Spring on the High Plains used to be a lot different when I was younger. You could wake up first thing in the morning and the air was cool enough to give you goosebumps. The dew on the grass and other greenery outside was so thick you could smell it like rain. The light was somehow brighter and the sky bluer after a long winter of whites and grays everywhere you looked. This soft gentle palette would welcome you each morning and invite you into the outdoors again. As the day proceeded, the temperatures would continue to rise and you felt part of yourself reawaken inside to something new and ready to burst forth.

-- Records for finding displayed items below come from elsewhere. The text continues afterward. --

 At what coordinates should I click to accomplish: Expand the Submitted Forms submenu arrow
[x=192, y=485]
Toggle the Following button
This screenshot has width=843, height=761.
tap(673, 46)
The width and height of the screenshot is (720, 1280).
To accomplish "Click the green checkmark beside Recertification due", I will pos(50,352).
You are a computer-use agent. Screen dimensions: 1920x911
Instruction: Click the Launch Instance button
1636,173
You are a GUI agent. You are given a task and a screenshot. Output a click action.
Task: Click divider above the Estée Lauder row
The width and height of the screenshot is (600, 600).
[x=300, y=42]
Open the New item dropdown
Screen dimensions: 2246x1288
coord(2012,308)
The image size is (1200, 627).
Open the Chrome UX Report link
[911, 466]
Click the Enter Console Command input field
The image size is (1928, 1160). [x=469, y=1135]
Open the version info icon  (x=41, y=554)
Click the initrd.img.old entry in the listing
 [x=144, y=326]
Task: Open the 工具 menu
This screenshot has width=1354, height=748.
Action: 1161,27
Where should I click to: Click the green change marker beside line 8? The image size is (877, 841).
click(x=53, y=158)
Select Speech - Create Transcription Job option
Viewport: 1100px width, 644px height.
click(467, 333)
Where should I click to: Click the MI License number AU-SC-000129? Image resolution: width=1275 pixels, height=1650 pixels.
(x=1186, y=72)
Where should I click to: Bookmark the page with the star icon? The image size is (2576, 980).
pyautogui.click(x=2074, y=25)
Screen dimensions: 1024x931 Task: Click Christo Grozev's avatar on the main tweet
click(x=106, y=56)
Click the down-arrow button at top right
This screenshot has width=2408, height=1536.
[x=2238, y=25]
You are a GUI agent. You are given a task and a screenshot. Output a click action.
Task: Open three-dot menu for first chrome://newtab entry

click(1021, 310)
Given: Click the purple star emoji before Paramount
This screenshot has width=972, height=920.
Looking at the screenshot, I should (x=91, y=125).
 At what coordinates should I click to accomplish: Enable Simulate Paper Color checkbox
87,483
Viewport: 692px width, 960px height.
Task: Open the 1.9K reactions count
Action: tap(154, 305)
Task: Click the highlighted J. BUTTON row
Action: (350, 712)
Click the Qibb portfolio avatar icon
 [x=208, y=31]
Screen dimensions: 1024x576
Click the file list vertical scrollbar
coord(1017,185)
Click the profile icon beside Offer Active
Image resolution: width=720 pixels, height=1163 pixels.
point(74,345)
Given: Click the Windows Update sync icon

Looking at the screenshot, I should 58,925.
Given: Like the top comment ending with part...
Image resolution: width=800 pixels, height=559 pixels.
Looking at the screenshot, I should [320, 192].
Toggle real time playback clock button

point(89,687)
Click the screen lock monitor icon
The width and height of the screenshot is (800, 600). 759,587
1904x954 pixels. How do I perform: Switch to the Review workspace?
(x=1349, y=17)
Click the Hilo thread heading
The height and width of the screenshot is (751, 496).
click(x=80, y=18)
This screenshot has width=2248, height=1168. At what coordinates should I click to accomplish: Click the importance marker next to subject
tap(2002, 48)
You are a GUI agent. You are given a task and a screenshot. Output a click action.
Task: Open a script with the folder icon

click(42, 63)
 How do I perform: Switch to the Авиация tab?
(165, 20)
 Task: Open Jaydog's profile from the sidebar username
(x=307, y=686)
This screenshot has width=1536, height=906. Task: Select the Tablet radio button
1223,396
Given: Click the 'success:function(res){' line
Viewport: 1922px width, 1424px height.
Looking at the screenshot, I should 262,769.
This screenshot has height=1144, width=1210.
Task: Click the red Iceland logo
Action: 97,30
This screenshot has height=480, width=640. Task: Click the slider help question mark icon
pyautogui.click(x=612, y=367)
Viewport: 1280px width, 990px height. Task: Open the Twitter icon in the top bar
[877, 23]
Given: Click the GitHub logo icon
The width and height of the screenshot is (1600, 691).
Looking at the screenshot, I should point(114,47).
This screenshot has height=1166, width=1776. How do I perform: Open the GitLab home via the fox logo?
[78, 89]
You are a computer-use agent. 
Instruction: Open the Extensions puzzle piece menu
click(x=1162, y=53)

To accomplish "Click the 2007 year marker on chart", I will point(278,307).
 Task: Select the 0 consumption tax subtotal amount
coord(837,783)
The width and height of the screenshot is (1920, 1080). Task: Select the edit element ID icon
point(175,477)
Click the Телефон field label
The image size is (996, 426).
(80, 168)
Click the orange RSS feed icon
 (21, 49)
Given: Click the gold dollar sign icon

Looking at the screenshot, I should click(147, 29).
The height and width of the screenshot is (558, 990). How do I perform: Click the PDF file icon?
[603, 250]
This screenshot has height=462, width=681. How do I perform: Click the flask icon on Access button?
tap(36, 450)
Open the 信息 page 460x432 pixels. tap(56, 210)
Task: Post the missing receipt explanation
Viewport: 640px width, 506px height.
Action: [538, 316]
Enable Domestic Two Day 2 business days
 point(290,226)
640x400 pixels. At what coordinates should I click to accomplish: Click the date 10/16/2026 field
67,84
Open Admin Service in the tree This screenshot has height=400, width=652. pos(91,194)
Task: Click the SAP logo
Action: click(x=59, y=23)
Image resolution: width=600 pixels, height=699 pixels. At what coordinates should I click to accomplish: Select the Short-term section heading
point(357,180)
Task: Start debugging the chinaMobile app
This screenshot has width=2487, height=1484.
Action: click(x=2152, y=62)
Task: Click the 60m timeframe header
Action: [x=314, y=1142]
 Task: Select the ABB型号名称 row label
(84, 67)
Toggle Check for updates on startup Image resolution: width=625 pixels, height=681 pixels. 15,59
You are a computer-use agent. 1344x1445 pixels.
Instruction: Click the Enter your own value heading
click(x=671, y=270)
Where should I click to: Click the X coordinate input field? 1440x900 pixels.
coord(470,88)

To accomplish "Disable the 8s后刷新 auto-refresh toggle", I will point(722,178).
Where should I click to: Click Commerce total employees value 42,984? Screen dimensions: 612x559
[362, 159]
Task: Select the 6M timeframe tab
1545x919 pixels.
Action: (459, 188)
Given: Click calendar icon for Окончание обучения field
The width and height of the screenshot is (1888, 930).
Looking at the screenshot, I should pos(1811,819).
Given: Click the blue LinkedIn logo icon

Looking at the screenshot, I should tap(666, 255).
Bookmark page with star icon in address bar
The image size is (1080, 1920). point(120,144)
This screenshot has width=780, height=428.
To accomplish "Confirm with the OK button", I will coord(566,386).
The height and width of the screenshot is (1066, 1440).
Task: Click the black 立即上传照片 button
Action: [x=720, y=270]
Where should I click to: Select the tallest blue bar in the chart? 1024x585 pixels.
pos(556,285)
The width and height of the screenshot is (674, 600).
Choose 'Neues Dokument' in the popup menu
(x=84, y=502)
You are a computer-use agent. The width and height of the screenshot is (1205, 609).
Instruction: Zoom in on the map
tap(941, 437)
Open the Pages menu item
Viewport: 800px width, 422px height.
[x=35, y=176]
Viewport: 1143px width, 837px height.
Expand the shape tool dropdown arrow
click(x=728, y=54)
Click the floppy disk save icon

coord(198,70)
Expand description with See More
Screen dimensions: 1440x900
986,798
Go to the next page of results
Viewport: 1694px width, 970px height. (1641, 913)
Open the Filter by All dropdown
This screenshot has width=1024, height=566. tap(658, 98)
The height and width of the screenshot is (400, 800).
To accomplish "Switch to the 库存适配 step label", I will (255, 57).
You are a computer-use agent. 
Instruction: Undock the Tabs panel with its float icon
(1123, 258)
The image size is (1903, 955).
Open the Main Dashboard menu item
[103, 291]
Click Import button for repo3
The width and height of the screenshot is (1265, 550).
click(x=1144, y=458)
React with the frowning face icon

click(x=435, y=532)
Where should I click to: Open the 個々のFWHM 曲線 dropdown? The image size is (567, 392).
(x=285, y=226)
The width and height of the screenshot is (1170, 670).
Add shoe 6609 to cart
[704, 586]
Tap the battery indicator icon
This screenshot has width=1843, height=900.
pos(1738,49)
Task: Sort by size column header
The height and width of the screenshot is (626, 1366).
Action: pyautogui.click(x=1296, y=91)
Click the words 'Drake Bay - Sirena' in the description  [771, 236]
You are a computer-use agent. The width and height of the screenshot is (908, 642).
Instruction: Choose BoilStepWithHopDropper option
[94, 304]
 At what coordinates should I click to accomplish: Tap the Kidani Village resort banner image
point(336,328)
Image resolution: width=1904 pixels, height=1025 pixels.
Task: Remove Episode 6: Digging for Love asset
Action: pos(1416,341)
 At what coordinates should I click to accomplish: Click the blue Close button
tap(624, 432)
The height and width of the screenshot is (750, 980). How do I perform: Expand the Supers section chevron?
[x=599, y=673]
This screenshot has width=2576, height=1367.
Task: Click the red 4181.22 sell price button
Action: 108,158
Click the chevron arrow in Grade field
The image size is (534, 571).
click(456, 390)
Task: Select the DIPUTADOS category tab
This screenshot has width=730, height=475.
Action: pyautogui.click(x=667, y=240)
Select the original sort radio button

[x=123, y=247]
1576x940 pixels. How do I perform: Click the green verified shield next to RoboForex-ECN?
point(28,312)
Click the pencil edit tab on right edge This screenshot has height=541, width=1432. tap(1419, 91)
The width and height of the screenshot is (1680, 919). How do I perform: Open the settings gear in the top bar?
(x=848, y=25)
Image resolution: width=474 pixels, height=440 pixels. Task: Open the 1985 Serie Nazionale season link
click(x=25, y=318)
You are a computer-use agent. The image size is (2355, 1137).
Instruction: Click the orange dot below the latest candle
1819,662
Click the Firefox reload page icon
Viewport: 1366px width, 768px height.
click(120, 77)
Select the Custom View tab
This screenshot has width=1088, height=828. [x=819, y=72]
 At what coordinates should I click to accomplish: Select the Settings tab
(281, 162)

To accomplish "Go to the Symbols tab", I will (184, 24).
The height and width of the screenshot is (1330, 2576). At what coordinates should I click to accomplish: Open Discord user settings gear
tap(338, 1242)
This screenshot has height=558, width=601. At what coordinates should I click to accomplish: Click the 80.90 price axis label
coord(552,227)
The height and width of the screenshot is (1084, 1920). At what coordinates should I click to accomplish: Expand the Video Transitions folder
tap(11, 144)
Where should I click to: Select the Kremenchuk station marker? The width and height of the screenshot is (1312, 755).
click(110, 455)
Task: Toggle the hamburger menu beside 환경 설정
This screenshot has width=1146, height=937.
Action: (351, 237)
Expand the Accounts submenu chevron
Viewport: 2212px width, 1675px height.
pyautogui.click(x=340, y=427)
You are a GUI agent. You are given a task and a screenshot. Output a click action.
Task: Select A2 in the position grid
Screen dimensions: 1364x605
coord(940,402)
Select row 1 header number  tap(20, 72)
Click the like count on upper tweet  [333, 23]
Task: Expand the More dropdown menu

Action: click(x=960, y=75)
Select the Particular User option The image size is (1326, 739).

Now, the change is less something you welcome but more something you tolerate. Each morning you rise to muddy, sloppy roads with little remnants of snow sitting in dirty piles everywhere you look. The smell of dew is gone as there appears to be a thin layer of dust on everything highlighting the months of lack of use around you. The air is warm and dry even in the early morning hours. The coolness the evening before should have provided is not to be found. You will have four days of this, just beginning to wonder to yourself if you can switch from a heavy coat to a hoodie, or maybe its not too early to break out the flipflops. Then BAM! Old man winter comes knocking on your door with another round of cold winds, icy rain, and anywhere from two inches to two feet of snow. The thermostat in the house has to be raised again and all the windows you’d opened earlier in the week must be brought down once more.
You find that as you are getting ready to leave work you are either heavily over, or lightly under, dressed for the rapid shift that has taken place since you entered whatever building you are in. You begin to feel a tickle in your throat and a runny nose has made you once again the proud owner of the used tissue collection you’ve carried for months in every pocket and purse you have. You aren’t honestly sure if it’s the shift in weather causing your symptoms, or the seasonal allergies you used to have, or maybe the dreaded virus you’ve been trying to avoid these last two years. You’re just sure you can’t breath and you must have something ready for your nose at all times.
While I’m sure this is all the effects of the every continuing issues with climate change, for now at least I’ll have to accept that four days of spring and three days of winter is just going to be the “new normal.” Hopefully I can sleep in tomorrow morning and dream of the memories I have of the softer springtime’s of my youth.